— Start of GIVEN RECORDS —

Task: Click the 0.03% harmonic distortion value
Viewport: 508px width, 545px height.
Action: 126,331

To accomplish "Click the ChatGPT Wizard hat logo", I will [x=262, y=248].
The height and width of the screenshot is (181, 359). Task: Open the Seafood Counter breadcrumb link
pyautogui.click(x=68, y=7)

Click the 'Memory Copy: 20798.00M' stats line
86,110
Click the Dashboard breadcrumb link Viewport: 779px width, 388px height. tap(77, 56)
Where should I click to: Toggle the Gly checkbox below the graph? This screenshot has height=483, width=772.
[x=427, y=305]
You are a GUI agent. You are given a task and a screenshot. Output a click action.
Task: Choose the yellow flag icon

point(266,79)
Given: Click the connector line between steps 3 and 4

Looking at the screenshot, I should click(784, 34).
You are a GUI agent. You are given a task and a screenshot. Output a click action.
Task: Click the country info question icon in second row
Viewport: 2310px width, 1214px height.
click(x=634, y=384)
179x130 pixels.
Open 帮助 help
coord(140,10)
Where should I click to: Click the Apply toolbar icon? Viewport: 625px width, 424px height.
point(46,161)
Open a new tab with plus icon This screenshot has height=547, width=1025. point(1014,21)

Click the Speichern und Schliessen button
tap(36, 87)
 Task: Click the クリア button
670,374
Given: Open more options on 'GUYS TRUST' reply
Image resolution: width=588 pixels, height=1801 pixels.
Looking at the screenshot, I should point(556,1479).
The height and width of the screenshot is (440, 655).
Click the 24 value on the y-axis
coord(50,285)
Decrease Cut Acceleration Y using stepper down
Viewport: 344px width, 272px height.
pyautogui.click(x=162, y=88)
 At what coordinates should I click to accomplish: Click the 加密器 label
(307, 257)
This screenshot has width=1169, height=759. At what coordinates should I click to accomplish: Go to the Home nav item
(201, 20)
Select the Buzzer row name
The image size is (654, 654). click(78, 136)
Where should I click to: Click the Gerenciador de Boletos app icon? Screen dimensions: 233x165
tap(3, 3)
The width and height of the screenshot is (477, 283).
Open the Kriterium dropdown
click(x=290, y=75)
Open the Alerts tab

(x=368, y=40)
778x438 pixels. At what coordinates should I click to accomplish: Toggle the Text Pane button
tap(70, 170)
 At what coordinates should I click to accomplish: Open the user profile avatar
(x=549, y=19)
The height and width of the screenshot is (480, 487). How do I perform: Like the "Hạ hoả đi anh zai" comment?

— End of GIVEN RECORDS —

Turn all the lines of the records above into a numbered list, leaving out the blank lines.

## [EXERCISE SOLUTION]
1. Task: Click the 0.03% harmonic distortion value
2. Viewport: 508px width, 545px height.
3. Action: 126,331
4. To accomplish "Click the ChatGPT Wizard hat logo", I will [x=262, y=248].
5. The height and width of the screenshot is (181, 359). Task: Open the Seafood Counter breadcrumb link
6. pyautogui.click(x=68, y=7)
7. Click the 'Memory Copy: 20798.00M' stats line
8. 86,110
9. Click the Dashboard breadcrumb link Viewport: 779px width, 388px height. tap(77, 56)
10. Where should I click to: Toggle the Gly checkbox below the graph? This screenshot has height=483, width=772.
11. [x=427, y=305]
12. You are a GUI agent. You are given a task and a screenshot. Output a click action.
13. Task: Choose the yellow flag icon
14. point(266,79)
15. Given: Click the connector line between steps 3 and 4
16. Looking at the screenshot, I should click(784, 34).
17. You are a GUI agent. You are given a task and a screenshot. Output a click action.
18. Task: Click the country info question icon in second row
19. Viewport: 2310px width, 1214px height.
20. click(x=634, y=384)
21. 179x130 pixels.
22. Open 帮助 help
23. coord(140,10)
24. Where should I click to: Click the Apply toolbar icon? Viewport: 625px width, 424px height.
25. point(46,161)
26. Open a new tab with plus icon This screenshot has height=547, width=1025. point(1014,21)
27. Click the Speichern und Schliessen button
28. tap(36, 87)
29.  Task: Click the クリア button
30. 670,374
31. Given: Open more options on 'GUYS TRUST' reply
32. Image resolution: width=588 pixels, height=1801 pixels.
33. Looking at the screenshot, I should point(556,1479).
34. The height and width of the screenshot is (440, 655).
35. Click the 24 value on the y-axis
36. coord(50,285)
37. Decrease Cut Acceleration Y using stepper down
38. Viewport: 344px width, 272px height.
39. pyautogui.click(x=162, y=88)
40.  At what coordinates should I click to accomplish: Click the 加密器 label
41. (307, 257)
42. This screenshot has width=1169, height=759. At what coordinates should I click to accomplish: Go to the Home nav item
43. (201, 20)
44. Select the Buzzer row name
45. The image size is (654, 654). click(78, 136)
46. Where should I click to: Click the Gerenciador de Boletos app icon? Screen dimensions: 233x165
47. tap(3, 3)
48. The width and height of the screenshot is (477, 283).
49. Open the Kriterium dropdown
50. click(x=290, y=75)
51. Open the Alerts tab
52. (x=368, y=40)
53. 778x438 pixels. At what coordinates should I click to accomplish: Toggle the Text Pane button
54. tap(70, 170)
55.  At what coordinates should I click to accomplish: Open the user profile avatar
56. (x=549, y=19)
57. The height and width of the screenshot is (480, 487). How do I perform: Like the "Hạ hoả đi anh zai" comment?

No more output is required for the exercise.